- Born: Antoinette Wilhelmina Fahlcrantz 1814 Stockholm, Sweden
- Died: 1887 (aged 72–73)
- Occupation(s): Entrepreneur, perfumer
- Known for: Founder of Antoinette W Nording; first female perfumer in Sweden
- Spouse: Johan Christian Nording ​ ​(m. 1838; died 1883)​

= Antoinette Nording =

Swedish entrepreneur and perfumer

Antoinette Wilhelmina Nording (1814-1887), was a Swedish entrepreneur. She founded the famous perfume company Antoinette W Nording, for a time the biggest perfume company in Sweden, in 1847. She can be regarded as the first female perfumer in Sweden, and as a female pioneer.

==Life==
Antoinette Nording was born to spice merchant Anders Fahlcrantz (1757-1823) and Brita Christina Bäckmanin in Stockholm and in 1838 married the spice merchant Johan Christian Nording (1807-1883). In 1846, the monopoly of the guilds were abolished in Sweden, and the following year, Antoinette Nording applied for a permit to manufacture and sell Eau de Cologne.
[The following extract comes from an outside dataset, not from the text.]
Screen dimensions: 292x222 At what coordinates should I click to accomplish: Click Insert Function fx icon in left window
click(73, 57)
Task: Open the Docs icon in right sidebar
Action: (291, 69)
Nording was granted her permit to manufacture and sell perfume in 1847. While a married woman was legally a minor under the guardianship of her spouse, she could engage in business with the permit of her spouse in accordance with the Handelsordningen. Until the Fabriks och Handtwerksordning reform of 1846, perfume manufacture in Sweden had officially been the privilege of the Apothecary guild, which made Nording a pioneer as the perhaps first perfumer in the modern sense in Sweden. Female apothecaries (normally widows of apothecaries who inherited the privilege of their husbands) had with all certainty manufactured perfumes before, but there are no woman confirmed to have manufactured cosmetics in Sweden before Eva Ekeblad, and no woman confirmed to have done so for commercial purposes until Nording, making her a pioneer also as the first female perfumer in Sweden, though she was quickly given competition: already in 1858, there were five perfumers only in Stockholm, only counting the female ones.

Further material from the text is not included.